→ Work order
Update the rows below by replacing "Image resolution" with "Screenshot size" and keeping everything else unchanged. Leave the pictures out of your answer.

→ Records from a dataset
◆ ◆ ◆
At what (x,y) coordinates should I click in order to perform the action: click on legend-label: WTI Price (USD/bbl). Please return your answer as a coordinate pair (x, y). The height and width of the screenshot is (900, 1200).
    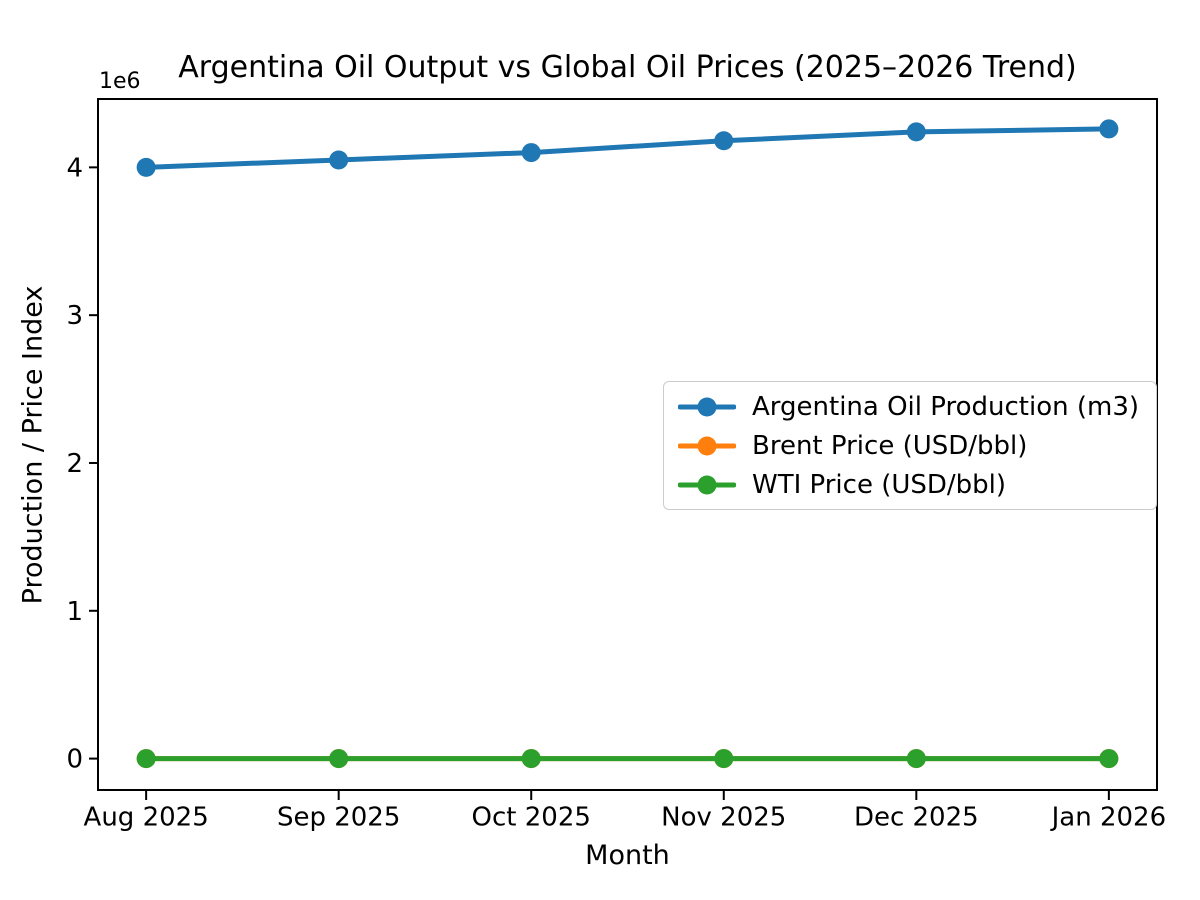
    Looking at the image, I should click on (880, 484).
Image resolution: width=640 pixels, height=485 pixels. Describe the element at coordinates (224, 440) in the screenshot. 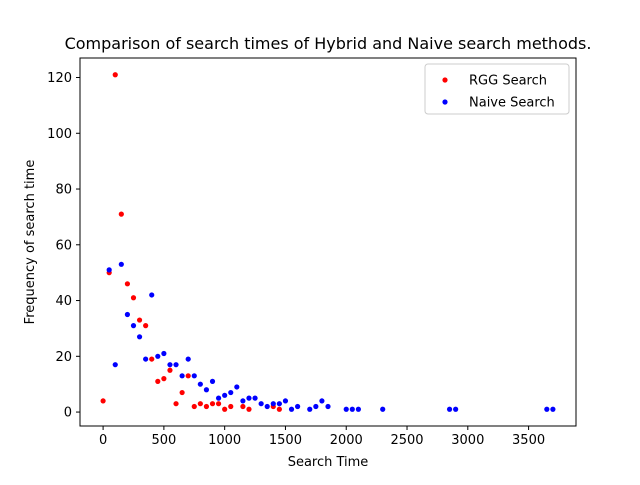

I see `x-tick-label: 1000` at that location.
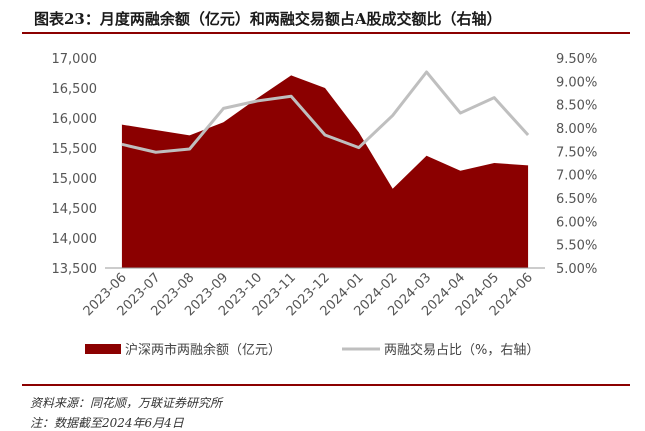  What do you see at coordinates (75, 150) in the screenshot?
I see `left-axis-tick-label: 15,500` at bounding box center [75, 150].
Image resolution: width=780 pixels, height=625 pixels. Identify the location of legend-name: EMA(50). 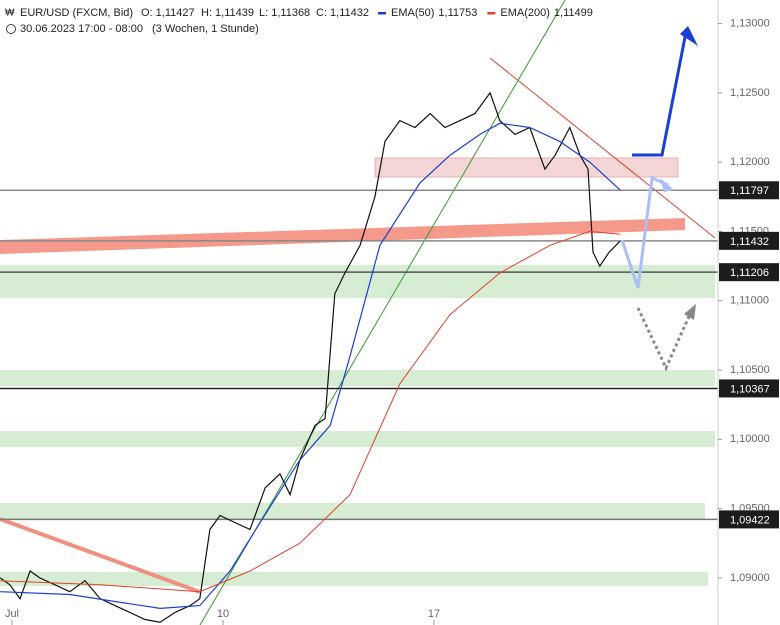
(412, 13).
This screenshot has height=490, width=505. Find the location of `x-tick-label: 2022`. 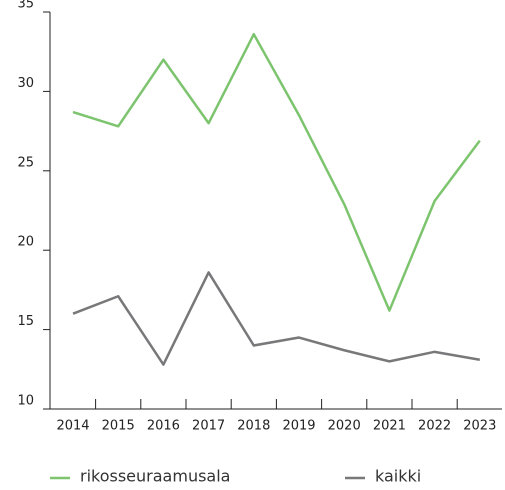

x-tick-label: 2022 is located at coordinates (434, 426).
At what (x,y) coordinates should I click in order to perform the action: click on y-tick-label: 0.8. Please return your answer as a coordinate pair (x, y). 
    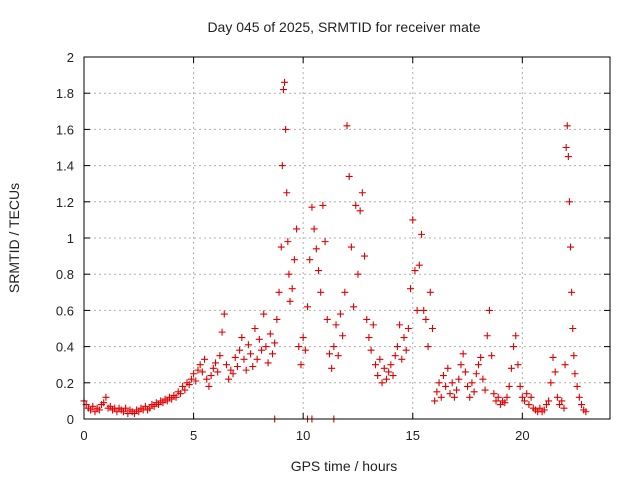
◆ ◆ ◆
→ Solution for this problem
At what (x,y) coordinates should I click in order to perform the action: click on legend-label: WTI Price (USD/bbl). Please return your answer as a coordinate pair (x, y). The height and width of the screenshot is (900, 1200).
    Looking at the image, I should click on (880, 484).
Screenshot size: width=640 pixels, height=485 pixels. Describe the element at coordinates (224, 440) in the screenshot. 

I see `x-tick-label: 1000` at that location.
  What do you see at coordinates (75, 150) in the screenshot?
I see `left-axis-tick-label: 15,500` at bounding box center [75, 150].
Screenshot size: width=780 pixels, height=625 pixels. Identify the location of legend-name: EMA(50). 
(412, 13).
This screenshot has height=490, width=505. Find the location of `x-tick-label: 2022`. 

x-tick-label: 2022 is located at coordinates (434, 426).
At what (x,y) coordinates should I click in order to perform the action: click on y-tick-label: 0.8. Please return your answer as a coordinate pair (x, y). 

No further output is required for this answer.